Problem to work on
The response has to be every entry, printed word for word.

Source records
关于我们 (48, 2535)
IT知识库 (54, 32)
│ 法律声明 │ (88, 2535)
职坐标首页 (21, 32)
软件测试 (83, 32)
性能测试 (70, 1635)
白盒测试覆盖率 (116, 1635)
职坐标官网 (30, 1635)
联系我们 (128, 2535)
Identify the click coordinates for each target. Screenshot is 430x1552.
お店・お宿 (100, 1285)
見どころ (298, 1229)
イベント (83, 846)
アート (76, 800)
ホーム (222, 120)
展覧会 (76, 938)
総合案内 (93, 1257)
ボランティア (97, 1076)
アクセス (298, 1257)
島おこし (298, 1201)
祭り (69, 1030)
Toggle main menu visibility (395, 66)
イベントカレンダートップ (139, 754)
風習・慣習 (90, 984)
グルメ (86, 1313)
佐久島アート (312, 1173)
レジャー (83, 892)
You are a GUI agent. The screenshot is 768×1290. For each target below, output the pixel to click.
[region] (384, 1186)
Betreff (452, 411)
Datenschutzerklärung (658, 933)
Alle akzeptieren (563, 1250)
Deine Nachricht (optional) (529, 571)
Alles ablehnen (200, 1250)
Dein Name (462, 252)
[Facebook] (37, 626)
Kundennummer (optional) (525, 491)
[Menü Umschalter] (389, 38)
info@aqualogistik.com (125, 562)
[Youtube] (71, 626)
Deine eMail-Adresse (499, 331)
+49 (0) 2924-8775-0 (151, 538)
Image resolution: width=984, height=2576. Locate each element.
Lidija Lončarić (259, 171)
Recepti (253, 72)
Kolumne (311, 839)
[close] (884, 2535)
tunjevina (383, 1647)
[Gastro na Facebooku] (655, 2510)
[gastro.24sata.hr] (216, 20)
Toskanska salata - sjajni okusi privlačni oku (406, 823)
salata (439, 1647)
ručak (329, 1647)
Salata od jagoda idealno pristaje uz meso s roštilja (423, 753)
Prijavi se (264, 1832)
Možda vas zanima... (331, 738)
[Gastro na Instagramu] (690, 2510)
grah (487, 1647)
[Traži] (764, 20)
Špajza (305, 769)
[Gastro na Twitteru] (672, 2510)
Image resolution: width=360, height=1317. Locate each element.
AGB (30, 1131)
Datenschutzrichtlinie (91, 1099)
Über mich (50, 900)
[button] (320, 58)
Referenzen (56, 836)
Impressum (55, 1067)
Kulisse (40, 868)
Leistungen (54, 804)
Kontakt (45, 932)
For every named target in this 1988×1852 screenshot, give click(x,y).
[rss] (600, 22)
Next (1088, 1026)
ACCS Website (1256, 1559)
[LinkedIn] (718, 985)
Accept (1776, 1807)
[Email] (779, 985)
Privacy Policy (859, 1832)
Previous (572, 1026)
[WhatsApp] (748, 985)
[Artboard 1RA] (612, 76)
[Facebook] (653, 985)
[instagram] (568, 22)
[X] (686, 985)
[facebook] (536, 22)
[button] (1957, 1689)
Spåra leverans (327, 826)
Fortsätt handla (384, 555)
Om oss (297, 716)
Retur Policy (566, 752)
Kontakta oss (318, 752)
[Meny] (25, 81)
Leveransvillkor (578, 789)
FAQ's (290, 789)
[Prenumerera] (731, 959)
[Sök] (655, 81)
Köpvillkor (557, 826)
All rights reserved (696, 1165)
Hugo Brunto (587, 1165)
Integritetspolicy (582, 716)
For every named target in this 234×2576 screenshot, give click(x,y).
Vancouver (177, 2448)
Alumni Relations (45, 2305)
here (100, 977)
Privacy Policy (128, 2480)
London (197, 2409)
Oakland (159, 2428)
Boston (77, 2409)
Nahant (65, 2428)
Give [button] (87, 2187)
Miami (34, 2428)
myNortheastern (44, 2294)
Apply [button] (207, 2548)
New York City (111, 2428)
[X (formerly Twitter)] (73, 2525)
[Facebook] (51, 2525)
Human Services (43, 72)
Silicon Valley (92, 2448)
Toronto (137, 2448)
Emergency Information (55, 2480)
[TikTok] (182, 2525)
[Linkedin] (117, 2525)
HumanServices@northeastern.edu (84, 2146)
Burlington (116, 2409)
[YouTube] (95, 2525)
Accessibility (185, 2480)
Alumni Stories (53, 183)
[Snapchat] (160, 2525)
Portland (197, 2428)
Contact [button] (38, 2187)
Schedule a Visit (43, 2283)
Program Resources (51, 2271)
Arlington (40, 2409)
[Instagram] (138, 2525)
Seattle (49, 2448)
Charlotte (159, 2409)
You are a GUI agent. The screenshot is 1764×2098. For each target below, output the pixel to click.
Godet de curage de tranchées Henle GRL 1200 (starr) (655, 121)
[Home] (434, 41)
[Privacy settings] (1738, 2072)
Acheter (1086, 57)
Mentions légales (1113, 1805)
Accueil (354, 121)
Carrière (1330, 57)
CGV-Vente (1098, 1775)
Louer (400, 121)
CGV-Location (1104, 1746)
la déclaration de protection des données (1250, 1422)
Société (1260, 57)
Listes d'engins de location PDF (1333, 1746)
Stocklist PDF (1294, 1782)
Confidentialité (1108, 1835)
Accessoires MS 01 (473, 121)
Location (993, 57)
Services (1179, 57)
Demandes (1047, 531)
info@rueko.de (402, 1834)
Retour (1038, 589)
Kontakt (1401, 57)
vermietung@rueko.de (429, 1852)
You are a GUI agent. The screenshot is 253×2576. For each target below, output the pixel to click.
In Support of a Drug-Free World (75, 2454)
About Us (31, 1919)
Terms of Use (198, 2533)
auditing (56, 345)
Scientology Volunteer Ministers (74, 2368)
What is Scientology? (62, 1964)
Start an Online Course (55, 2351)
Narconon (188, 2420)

Answer to the exercise
关于我们 (48, 2535)
IT知识库 (54, 32)
│ 法律声明 │ (88, 2535)
职坐标首页 (21, 32)
软件测试 (83, 32)
性能测试 (70, 1635)
白盒测试覆盖率 (116, 1635)
职坐标官网 (30, 1635)
联系我们 (128, 2535)
Identify the click coordinates for each target. Screenshot is 430x1552.
お店・お宿 (100, 1285)
見どころ (298, 1229)
イベント (83, 846)
アート (76, 800)
ホーム (222, 120)
展覧会 (76, 938)
総合案内 (93, 1257)
ボランティア (97, 1076)
アクセス (298, 1257)
島おこし (298, 1201)
祭り (69, 1030)
Toggle main menu visibility (395, 66)
イベントカレンダートップ (139, 754)
風習・慣習 (90, 984)
グルメ (86, 1313)
佐久島アート (312, 1173)
レジャー (83, 892)
You are a GUI agent. The screenshot is 768×1290. For each target below, output the pixel to click.
[region] (384, 1186)
Betreff (452, 411)
Datenschutzerklärung (658, 933)
Alle akzeptieren (563, 1250)
Deine Nachricht (optional) (529, 571)
Alles ablehnen (200, 1250)
Dein Name (462, 252)
[Facebook] (37, 626)
Kundennummer (optional) (525, 491)
[Menü Umschalter] (389, 38)
info@aqualogistik.com (125, 562)
[Youtube] (71, 626)
Deine eMail-Adresse (499, 331)
+49 (0) 2924-8775-0 (151, 538)
Image resolution: width=984, height=2576. Locate each element.
Lidija Lončarić (259, 171)
Recepti (253, 72)
Kolumne (311, 839)
[close] (884, 2535)
tunjevina (383, 1647)
[Gastro na Facebooku] (655, 2510)
[gastro.24sata.hr] (216, 20)
Toskanska salata - sjajni okusi privlačni oku (406, 823)
salata (439, 1647)
ručak (329, 1647)
Salata od jagoda idealno pristaje uz meso s roštilja (423, 753)
Prijavi se (264, 1832)
Možda vas zanima... (331, 738)
[Gastro na Instagramu] (690, 2510)
grah (487, 1647)
[Traži] (764, 20)
Špajza (305, 769)
[Gastro na Twitteru] (672, 2510)
Image resolution: width=360, height=1317. Locate each element.
AGB (30, 1131)
Datenschutzrichtlinie (91, 1099)
Über mich (50, 900)
[button] (320, 58)
Referenzen (56, 836)
Impressum (55, 1067)
Kulisse (40, 868)
Leistungen (54, 804)
Kontakt (45, 932)
For every named target in this 1988×1852 screenshot, give click(x,y).
[rss] (600, 22)
Next (1088, 1026)
ACCS Website (1256, 1559)
[LinkedIn] (718, 985)
Accept (1776, 1807)
[Email] (779, 985)
Privacy Policy (859, 1832)
Previous (572, 1026)
[WhatsApp] (748, 985)
[Artboard 1RA] (612, 76)
[Facebook] (653, 985)
[instagram] (568, 22)
[X] (686, 985)
[facebook] (536, 22)
[button] (1957, 1689)
Spåra leverans (327, 826)
Fortsätt handla (384, 555)
Om oss (297, 716)
Retur Policy (566, 752)
Kontakta oss (318, 752)
[Meny] (25, 81)
Leveransvillkor (578, 789)
FAQ's (290, 789)
[Prenumerera] (731, 959)
[Sök] (655, 81)
Köpvillkor (557, 826)
All rights reserved (696, 1165)
Hugo Brunto (587, 1165)
Integritetspolicy (582, 716)
For every named target in this 234×2576 screenshot, give click(x,y).
Vancouver (177, 2448)
Alumni Relations (45, 2305)
here (100, 977)
Privacy Policy (128, 2480)
London (197, 2409)
Oakland (159, 2428)
Boston (77, 2409)
Nahant (65, 2428)
Give [button] (87, 2187)
Miami (34, 2428)
myNortheastern (44, 2294)
Apply [button] (207, 2548)
New York City (111, 2428)
[X (formerly Twitter)] (73, 2525)
[Facebook] (51, 2525)
Human Services (43, 72)
Silicon Valley (92, 2448)
Toronto (137, 2448)
Emergency Information (55, 2480)
[TikTok] (182, 2525)
[Linkedin] (117, 2525)
HumanServices@northeastern.edu (84, 2146)
Burlington (116, 2409)
[YouTube] (95, 2525)
Accessibility (185, 2480)
Alumni Stories (53, 183)
[Snapchat] (160, 2525)
Portland (197, 2428)
Contact [button] (38, 2187)
Schedule a Visit (43, 2283)
Program Resources (51, 2271)
Arlington (40, 2409)
[Instagram] (138, 2525)
Seattle (49, 2448)
Charlotte (159, 2409)
You are a GUI agent. The screenshot is 1764×2098. For each target below, output the pixel to click.
Godet de curage de tranchées Henle GRL 1200 (starr) (655, 121)
[Home] (434, 41)
[Privacy settings] (1738, 2072)
Acheter (1086, 57)
Mentions légales (1113, 1805)
Accueil (354, 121)
Carrière (1330, 57)
CGV-Vente (1098, 1775)
Louer (400, 121)
CGV-Location (1104, 1746)
la déclaration de protection des données (1250, 1422)
Société (1260, 57)
Listes d'engins de location PDF (1333, 1746)
Stocklist PDF (1294, 1782)
Confidentialité (1108, 1835)
Accessoires MS 01 (473, 121)
Location (993, 57)
Services (1179, 57)
Demandes (1047, 531)
info@rueko.de (402, 1834)
Retour (1038, 589)
Kontakt (1401, 57)
vermietung@rueko.de (429, 1852)
You are a GUI agent. The screenshot is 253×2576. For each target below, output the pixel to click.
In Support of a Drug-Free World (75, 2454)
About Us (31, 1919)
Terms of Use (198, 2533)
auditing (56, 345)
Scientology Volunteer Ministers (74, 2368)
What is Scientology? (62, 1964)
Start an Online Course (55, 2351)
Narconon (188, 2420)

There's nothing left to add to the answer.